In this connection, a misunderstanding also needs to be removed. In the case of marriage, the importance that Islamic law gives to kufv (likeness of status) has been taken by some people in the sense that some brotherhoods are noble and some mean, and matrimonial relations between them are objectionable. But this, in fact, is a wrong idea. According to the Islamic law, every Muslim man can marry every Muslim woman, but the success of the matrimonial life depends on maximum harmony and conformity between the spouses as regards habits, characteristics and ways of life, family traditions and economic and social status, so that they may get on well with each other. This is the real object of being equal and alike. Where there is unusual difference and disparity between the man and the woman in this regard, lifelong companionship will be difficult. That is why the Islamic law disapproves of such intermarriages, and not for the reason that one of the spouses is noble and the other mean, but for the reason that in case there is a clear and apparent difference and distinction in status, there would be a greater possibility of the failure of the matrimonial life if the marriage relationship was established.

29. That is, this is only known to Allah as to who is really a man of high rank and who is inferior in respect of qualities and characteristics. The standards of high and low that the people have set up of their own accord, are not acceptable to and approved by Allah. May be that the one who has been regarded as a man of high rank in the world is declared as the lowest of the low in the final judgment of Allah, and maybe that the one who has been looked upon as a very low person here, attains to a very high rank there. The real importance is not of the honor and dishonor of the world but of the honor and dishonor that one will receive from Allah. Therefore, what man should be most concerned about is that he should create in himself those real qualities and characteristics which make him worthy of honor in the sight of Allah.

30. This does not imply all the desert Arabs but only a few particular groups of the Bedouins who had become Muslims, seeing the increasing power of Islam, thinking that they would not only remain safe from any attack by the Muslims but would also gain materially from the Islamic conquests. These people had not embraced Islam sincerely but had professed faith only verbally in order to be counted among the Muslims, and their inner state became exposed whenever they would come before the Prophet (peace be upon him) with different sorts of demands and would enumerate and mention their rights as if they had done him a great favor by accepting Islam. Traditions mention several of such tribal groups, e.g. Muzainah, Juhainah, Aslam, Ashja, Ghifar, etc. About the Bani Asad bin Khuzaimah in particular. Ibn Abbas and Saeed bin Jubair have stated that once during a drought they came to Madinah and making a demand for financial help, they said to the Prophet (peace be upon him) again and again: We became Muslims without any conflict, we did not fight against you as have such and such other tribes fought. By this they clearly meant to point out that their refraining from fighting against the Messenger (peace be upon him) of Allah and their accepting Islam was a favor for which they must be rewarded by the Messenger (peace be upon him) and the Muslims. It was this same attitude and conduct of the Bedouin group living around Al- Madinah, which has been commented upon in these verses. One can understand this appraisal better if one reads it together with verses( 90-110 of Surah At-Taubah )and (verses 11-17 of Surah Al-Fatha).

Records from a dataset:
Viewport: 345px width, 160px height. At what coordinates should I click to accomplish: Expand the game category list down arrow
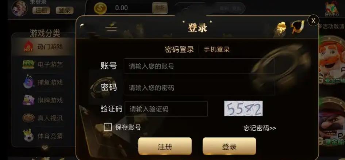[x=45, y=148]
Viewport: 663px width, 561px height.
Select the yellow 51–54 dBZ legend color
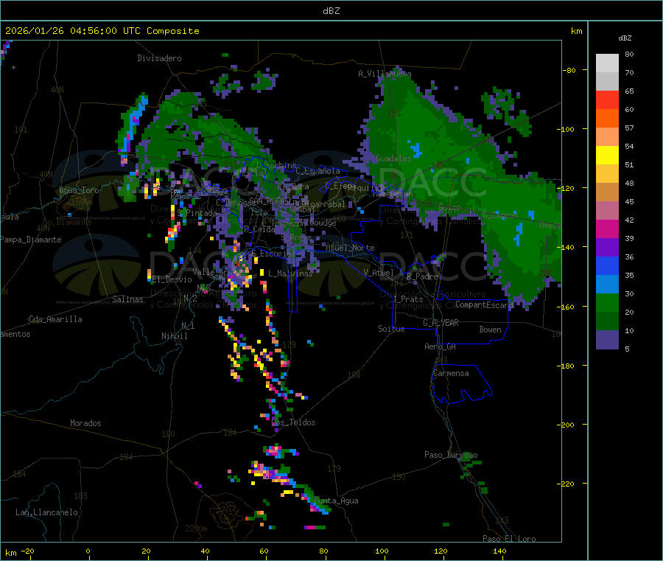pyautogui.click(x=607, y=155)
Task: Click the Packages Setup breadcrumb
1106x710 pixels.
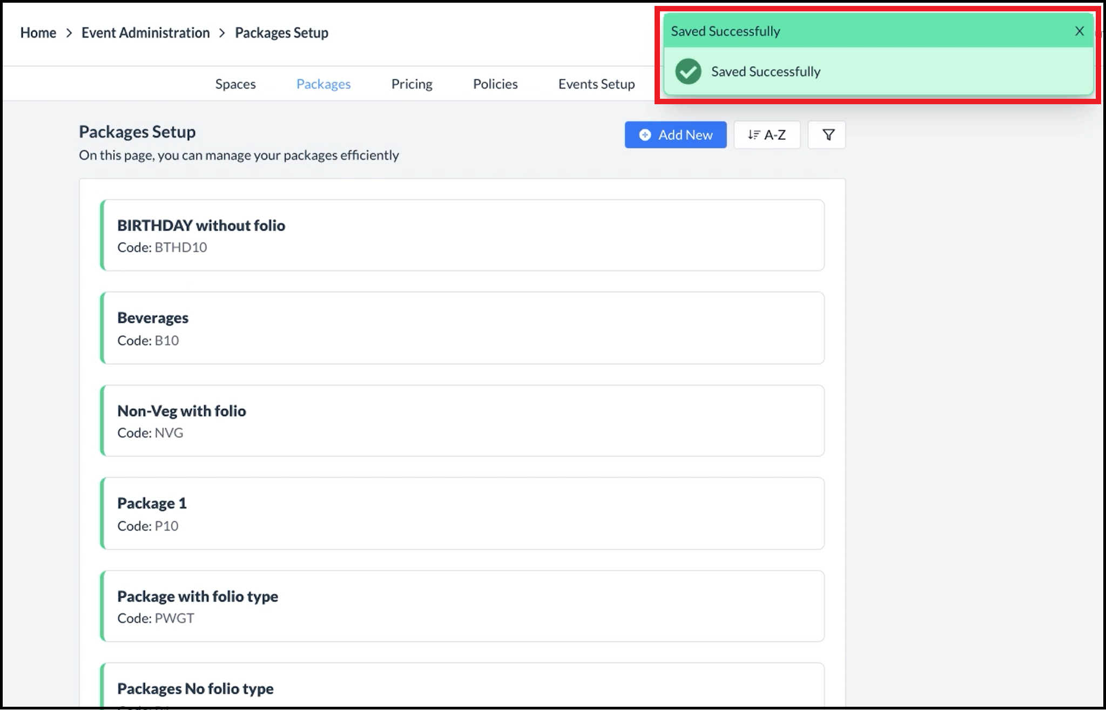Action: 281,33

...

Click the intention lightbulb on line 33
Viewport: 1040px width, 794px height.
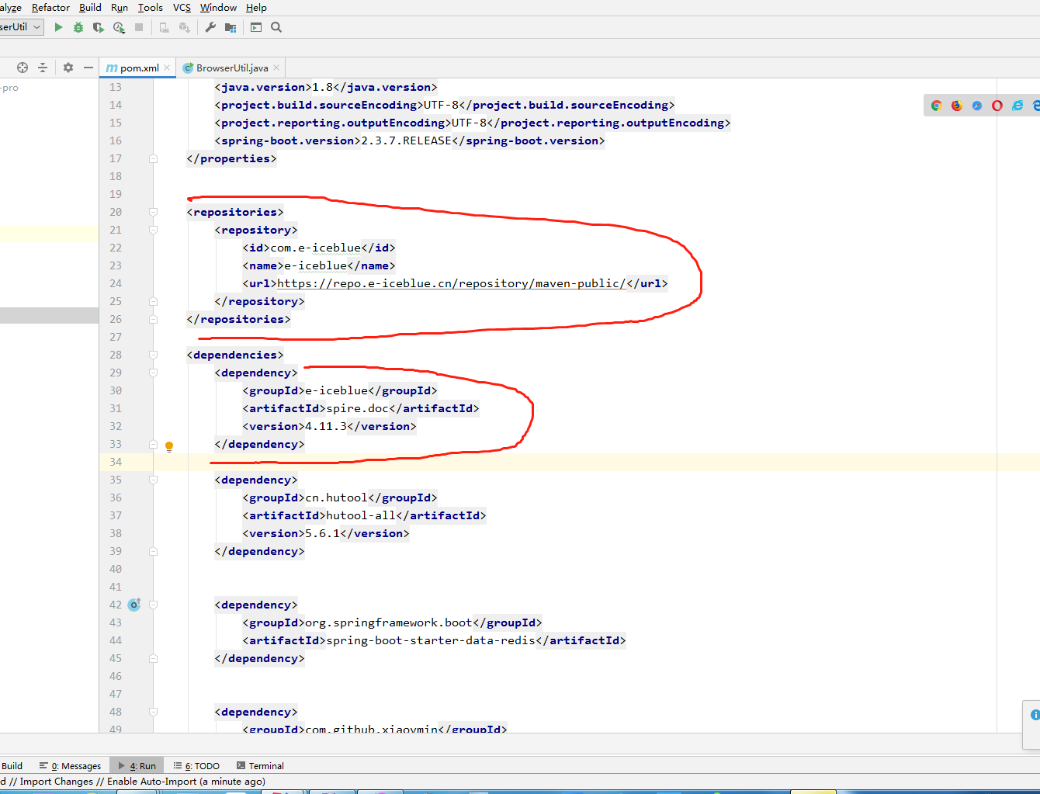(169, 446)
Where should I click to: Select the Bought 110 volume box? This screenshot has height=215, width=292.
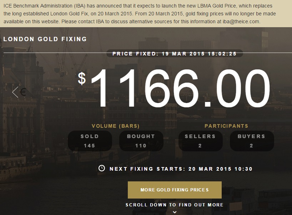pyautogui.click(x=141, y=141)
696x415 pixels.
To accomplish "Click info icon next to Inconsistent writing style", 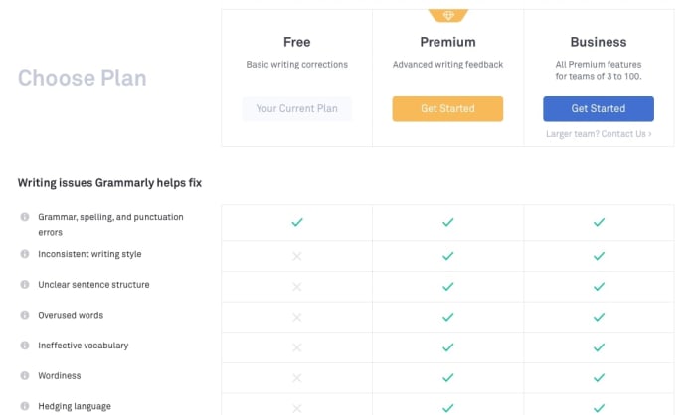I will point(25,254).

---

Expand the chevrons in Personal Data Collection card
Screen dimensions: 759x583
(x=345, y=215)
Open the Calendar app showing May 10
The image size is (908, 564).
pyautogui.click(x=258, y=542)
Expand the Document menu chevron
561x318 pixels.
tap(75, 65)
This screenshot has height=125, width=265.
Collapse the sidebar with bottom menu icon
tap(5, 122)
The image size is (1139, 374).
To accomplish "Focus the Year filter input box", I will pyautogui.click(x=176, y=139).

■ Required work ■
(1) In the commentary, who is named as having stated that the Bani Asad bin Khuzaimah came to Madinah during a drought?
(2) Rewrite the part of the commentary between "29. That is, this" and "sight of Allah.", inclusive, putting "high standing" wherever "high rank" appears.
These rows were drawn from a separate source.

■ Solutions by task ■
(1) Ibn Abbas and Saeed bin Jubair.

(2)
29. That is, this is only known to Allah as to who is really a man of high standing and who is inferior in respect of qualities and characteristics. The standards of high and low that the people have set up of their own accord, are not acceptable to and approved by Allah. May be that the one who has been regarded as a man of high standing in the world is declared as the lowest of the low in the final judgment of Allah, and maybe that the one who has been looked upon as a very low person here, attains to a very high standing there. The real importance is not of the honor and dishonor of the world but of the honor and dishonor that one will receive from Allah. Therefore, what man should be most concerned about is that he should create in himself those real qualities and characteristics which make him worthy of honor in the sight of Allah.